Racial composition as of the 2020 census
| Race | Number | Percent |
|---|---|---|
| White | 2,714 | 49.8% |
| Black or African American | 330 | 6.1% |
| American Indian and Alaska Native | 68 | 1.2% |
| Asian | 54 | 1.0% |
| Native Hawaiian and Other Pacific Islander | 0 | 0.0% |
| Some other race | 1,053 | 19.3% |
| Two or more races | 1,231 | 22.6% |
| Hispanic or Latino (of any race) | 3,087 | 56.6% |

===2000 census===
As of the census of 2000, there were 3,050 people, 879 households, and 700 families residing in the CDP. The population density was 354.0 PD/sqmi. There were 973 housing units at an average density of 112.9 /sqmi. The racial makeup of the CDP was 70.33% White, 10.66% African American, 0.69% Native American, 0.66% Asian, 13.84% from other races, and 3.84% from two or more races. Hispanic or Latino of any race were 44.30% of the population.

There were 879 households, out of which 44.1% had children under the age of 18 living with them, 57.7% were married couples living together, 15.5% had a female householder with no husband present, and 20.3% were non-families. 15.0% of all households were made up of individuals, and 6.5% had someone living alone who was 65 years of age or older. The average household size was 3.20 and the average family size was 3.41.

In the CDP, the population was spread out, with 31.3% under the age of 18, 15.2% from 18 to 24, 28.2% from 25 to 44, 14.4% from 45 to 64, and 10.9% who were 65 years of age or older. The median age was 27 years. For every 100 females, there were 120.7 males. For every 100 females age 18 and over, there were 124.9 males.
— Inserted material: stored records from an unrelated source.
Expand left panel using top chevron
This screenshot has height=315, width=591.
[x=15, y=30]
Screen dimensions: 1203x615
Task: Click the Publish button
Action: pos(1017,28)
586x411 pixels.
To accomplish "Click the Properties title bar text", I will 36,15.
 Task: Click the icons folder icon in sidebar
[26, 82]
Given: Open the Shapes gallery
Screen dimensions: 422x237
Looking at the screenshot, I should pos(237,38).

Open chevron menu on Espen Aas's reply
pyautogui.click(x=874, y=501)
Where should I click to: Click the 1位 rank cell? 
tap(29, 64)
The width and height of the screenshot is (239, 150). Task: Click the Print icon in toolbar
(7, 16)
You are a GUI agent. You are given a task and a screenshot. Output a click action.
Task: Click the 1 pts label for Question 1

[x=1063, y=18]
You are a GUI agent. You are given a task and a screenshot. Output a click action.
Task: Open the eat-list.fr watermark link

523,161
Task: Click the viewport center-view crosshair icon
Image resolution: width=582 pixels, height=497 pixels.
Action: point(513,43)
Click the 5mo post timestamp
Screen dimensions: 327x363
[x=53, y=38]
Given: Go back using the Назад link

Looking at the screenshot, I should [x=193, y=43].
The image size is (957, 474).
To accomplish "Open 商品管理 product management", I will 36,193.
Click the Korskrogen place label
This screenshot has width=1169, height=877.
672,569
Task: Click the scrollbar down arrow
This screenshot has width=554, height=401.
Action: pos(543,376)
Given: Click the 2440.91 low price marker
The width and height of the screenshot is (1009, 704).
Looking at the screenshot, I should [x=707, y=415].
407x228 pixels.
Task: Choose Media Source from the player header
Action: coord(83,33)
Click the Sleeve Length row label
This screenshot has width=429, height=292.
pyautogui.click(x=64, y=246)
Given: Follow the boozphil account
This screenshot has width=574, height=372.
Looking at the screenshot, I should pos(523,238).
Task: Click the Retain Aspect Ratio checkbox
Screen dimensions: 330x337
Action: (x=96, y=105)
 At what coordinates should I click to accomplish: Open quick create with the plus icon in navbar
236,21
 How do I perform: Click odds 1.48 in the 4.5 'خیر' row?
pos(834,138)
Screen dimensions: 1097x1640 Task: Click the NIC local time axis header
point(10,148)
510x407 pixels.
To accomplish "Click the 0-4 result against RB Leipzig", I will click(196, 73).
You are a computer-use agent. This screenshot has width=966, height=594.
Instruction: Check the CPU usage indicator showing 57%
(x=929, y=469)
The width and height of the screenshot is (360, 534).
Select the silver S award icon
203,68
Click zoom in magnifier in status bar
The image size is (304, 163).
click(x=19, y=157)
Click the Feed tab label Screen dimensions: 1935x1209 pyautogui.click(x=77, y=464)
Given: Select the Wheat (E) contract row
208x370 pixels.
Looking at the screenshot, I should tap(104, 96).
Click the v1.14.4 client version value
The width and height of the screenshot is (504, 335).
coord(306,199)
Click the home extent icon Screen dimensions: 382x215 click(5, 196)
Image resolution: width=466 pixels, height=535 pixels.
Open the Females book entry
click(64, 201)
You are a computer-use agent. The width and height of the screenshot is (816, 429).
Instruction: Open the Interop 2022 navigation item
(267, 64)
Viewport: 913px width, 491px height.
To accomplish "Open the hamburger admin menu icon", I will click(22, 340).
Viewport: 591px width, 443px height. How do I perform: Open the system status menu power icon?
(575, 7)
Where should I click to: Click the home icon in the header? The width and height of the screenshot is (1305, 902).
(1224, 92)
The median income for a household in the CDP was $34,167, and the median income for a family was $36,974. Males had a median income of $25,104 versus $16,484 for females. The per capita income for the CDP was $13,704. About 13.8% of families and 22.5% of the population were below the poverty line, including 20.4% of those under age 18 and 16.0% of those age 65 or over.